San Antonio de los Baños, Artemisa, Cuba. – Un verdadero regalo del Festival Jazz Plaza llegó hasta las aulas de la Escuela Profesional de Arte Eduardo Abela Villarreal, en el Ariguanabo.
La edición 41 del festival no solo se vive en los escenarios habaneros. Estudiantes y profesores de esta escuela tuvieron el privilegio de intercambiar de cerca con talentosos músicos cubanos, en una jornada de aprendizaje directo y transmisión de oficio.
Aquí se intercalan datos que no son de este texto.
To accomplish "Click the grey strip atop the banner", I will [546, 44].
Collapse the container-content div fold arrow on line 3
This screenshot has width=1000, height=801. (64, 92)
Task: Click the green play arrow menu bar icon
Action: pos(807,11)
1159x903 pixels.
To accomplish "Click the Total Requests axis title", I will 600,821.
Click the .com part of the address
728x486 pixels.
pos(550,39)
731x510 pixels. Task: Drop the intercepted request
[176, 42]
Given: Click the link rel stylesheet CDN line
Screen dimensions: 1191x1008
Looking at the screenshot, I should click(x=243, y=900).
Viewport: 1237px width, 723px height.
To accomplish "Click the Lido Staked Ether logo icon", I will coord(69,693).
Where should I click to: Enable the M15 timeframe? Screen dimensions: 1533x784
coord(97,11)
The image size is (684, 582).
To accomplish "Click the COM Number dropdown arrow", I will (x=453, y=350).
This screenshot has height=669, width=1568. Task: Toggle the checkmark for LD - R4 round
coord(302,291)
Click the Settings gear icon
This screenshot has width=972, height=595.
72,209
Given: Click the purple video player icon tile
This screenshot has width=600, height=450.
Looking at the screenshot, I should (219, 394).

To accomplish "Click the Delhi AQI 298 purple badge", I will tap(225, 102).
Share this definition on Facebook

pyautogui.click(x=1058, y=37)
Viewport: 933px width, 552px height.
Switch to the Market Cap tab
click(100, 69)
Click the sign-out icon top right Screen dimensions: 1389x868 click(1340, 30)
Los talleres especializados resonaron en los pasillos de la escuela. El percusionista Oliver Valdés, conocido por su trabajo con Silvio Rodríguez, compartió con los futuros percusionistas los secretos para dominar el arte, la importancia de los distintos instrumentos y de identificar cada ritmo.
Al piano, Tony Rodríguez, de Havana D’ Primera, hizo un viaje sonoro con los estudiantes, explorando los matices del blues y el jazz. Mientras, en las aulas de guitarra, la experiencia llegó de la mano de Roberto Álvarez Serra, ex integrante de NG La Banda y actual miembro del Cuarteto Terry.
Y cerrando este círculo de conocimiento, el propio director del cuarteto, Yosvani Terry, impartió un taller dedicado a los instrumentos de viento, dotando a los estudiantes de herramientas técnicas y artísticas.
Estos encuentros son un pilar fundamental en la formación de los artistas cubanos. Acortan la distancia entre el salón de clases y el escenario, y transforman el conocimiento en sabiduría viva. Es la esencia de una educación artística de nivel, donde, como en la mejor tradición, el maestro pasa la antorcha al aprendiz.
Una prueba más de que el jazz en Cuba es también semilla que se siembra en las nuevas generaciones.